Previous month:
January 2013
Next month:
March 2013

Posts from February 2013

Sir Martin on crowdsourcing of ads

The March issue of The Harvard Business Review has in interview with Martin Sorrell.  At one point the interviewer asks whether crowdsourced ads and algorithms are the future model of advertising.  Sir Martin’s response is interesting:

You are tapping into the knowledge and the information of people all over the world.  That’s fantastic. And the power of the web is that it opens up and plumbs people’s minds and mines all their knowledge.  But somebody has to assess it, and you can’t do that with an algorithm. There’s a judgment call here.  That’s the problem I see: Ultimately, somebody still has to decide what is the best piece of knowledge or the big idea that you got from the crowd. If you don’t get that right, it fails.

Big data -- not so scary

I’ve been reading Nate Silver’s The Signal and the Noise.  It’s not the sort of book I normally would read, but since Nate kept me from a jumping off a tall building during the last election I felt I owed him the $27.95.  Given Nate’s record predicting election outcomes you might think this is a book that reveals the hidden secrets of the black art of predicting things.  But it’s not.  It’s about how hard it is to make accurate predictions even when we have mountains of data from which to do it.  And it’s causing me to look differently at the issue of Big Data and predictive analytics.

Nate spends a lot of pages on some of those things for which we have lots of data but still aren’t good at predicting – the weather, earthquakes, economic growth, etc.  Consider economic growth.  We all have a sense of just how much economic data there is and how long the time series.  (Nate estimates around 4 million variables.)    But forecasts of growth are all over the map and even “consensus forecasts” routinely are just plain wrong.

Nate argues that predictions fail because we fall victim to two common errors.  The first is to overfit the prediction model into something that looks very sophisticated and plausible but either ignores important variables or simply fails to understand the underlying structure of the data.  Machine learning is especially susceptible to overfitting.  The second is the classic error of interpreting correlation as causation.  A good example is the Super Bowl indicator, which says that the direction of the stock market can be predicted based on who wins the Super Bowl. 

Ultimately, we need to be able to make good decisions about which data are important.  And we need to be able to look at what a model is saying, why it’s saying it, and judge whether it makes sense.  Finally, we need to understand the uncertainty in the prediction and communicate it.  That sounds a lot like MR, except for that last part about uncertainty.

Right now the possibility of a future world of petabytes, MPP architectures, neural networks and naïve Bayes is scaring the pants off a lot of people in the MR industry. It may well be very bad news for MR companies but maybe not so bad for the MR profession.  There always will be demand for people who understand data, consumers and the competitive challenges that client companies face in the marketplace. 

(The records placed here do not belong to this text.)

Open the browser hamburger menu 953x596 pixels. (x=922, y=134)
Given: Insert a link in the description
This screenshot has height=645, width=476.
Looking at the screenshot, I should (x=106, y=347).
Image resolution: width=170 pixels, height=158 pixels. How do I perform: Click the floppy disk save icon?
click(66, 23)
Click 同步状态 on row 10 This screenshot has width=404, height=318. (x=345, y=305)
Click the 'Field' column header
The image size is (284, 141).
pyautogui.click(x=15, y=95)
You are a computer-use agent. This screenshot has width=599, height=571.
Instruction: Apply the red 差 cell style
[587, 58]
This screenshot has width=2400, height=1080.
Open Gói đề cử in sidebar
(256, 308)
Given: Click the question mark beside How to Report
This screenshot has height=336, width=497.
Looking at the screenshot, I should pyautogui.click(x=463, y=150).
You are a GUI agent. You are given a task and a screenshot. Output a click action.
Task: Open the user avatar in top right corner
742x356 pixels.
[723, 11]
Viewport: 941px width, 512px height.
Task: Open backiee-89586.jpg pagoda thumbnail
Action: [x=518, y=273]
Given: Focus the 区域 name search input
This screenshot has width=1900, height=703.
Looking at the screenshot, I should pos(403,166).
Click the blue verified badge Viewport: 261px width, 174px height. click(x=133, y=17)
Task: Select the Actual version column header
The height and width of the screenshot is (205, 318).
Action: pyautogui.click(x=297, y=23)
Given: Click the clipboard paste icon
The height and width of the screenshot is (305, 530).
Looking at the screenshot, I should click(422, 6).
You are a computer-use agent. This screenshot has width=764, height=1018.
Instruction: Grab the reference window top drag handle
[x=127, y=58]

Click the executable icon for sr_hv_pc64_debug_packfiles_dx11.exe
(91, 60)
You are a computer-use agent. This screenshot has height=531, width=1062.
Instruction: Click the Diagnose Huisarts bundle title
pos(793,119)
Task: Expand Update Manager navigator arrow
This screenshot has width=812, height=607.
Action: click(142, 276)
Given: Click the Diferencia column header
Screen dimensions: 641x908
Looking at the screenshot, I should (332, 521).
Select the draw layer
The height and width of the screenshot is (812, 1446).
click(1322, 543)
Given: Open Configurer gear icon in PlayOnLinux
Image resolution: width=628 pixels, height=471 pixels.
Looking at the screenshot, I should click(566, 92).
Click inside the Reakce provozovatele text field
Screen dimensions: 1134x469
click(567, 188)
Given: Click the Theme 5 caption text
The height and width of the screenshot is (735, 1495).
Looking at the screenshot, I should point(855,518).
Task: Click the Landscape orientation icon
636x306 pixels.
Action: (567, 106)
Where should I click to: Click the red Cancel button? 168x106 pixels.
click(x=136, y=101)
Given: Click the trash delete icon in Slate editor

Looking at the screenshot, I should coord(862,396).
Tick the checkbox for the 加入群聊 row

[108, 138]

Or, as Nate writes, “Data-driven predictions can succeed—and they can fail. It is when we deny our role in the process that the odds of failure rise.”

Faster is better

It’s the college basketball season and that means yours truly is spending way too much time in front of his TV.  One of the more annoying commercials that gets repeated over and over is this one by AT&T, driving home the message that faster is better.  At least on your iPhone.  It’s a sort of focus group with elementary school kids.  All staged, of course. It reminded me of the current buzz about System 1 and System 2 thinking, probably best described in Daniel Kahneman’s excellent book, Thinking Fast and Slow, and what that might tell us about what is a “good” survey question. 

Over about the last decade I had the good fortune to work with a group of old friends (who happen to be world-class survey methodolgists ) fielding experiments on web survey design.  The three of them have collaborated on a book to be published in April that pretty much sums up what they learned over the course of those experiments.   The experiments mostly consisted of varying the presentation of a set of questions to see what changes those different presentations produced in how people answered the questions.  One important variable analyzed in almost every case was response time.  Presentations that allowed respondents to answer quickly were generallyKaizen thinking fast and slow judged to be better than those that took longer.

This sort of fits with what I think I have always known about good questionnaire design.  When we can design a question for which a respondent has a well formed and easily retrieved answer (System 1 thinking) we get good data, at least in the sense that the answer is what the respondent believes to be true and probably acts on.  But the more respondents have to think (System 2) the shakier it gets.  Or, in some cases, don’t bother to think at all.  Look no further than customer sat questionnaires and the difference between the top of mind opinion you get when you ask about overall satisfaction first (System 1 thinking again) versus when you ask it later after you taken the poor respondent through the full attribute set (i.e., forced System 2 thinking).  

The folks arguing for gamficiation of surveys questions seem to think that the longer someone takes to answer a question the better the answer.  While that may be true for certain types of questions, in most cases it’s probably a bad sign.  Faster probably really is better.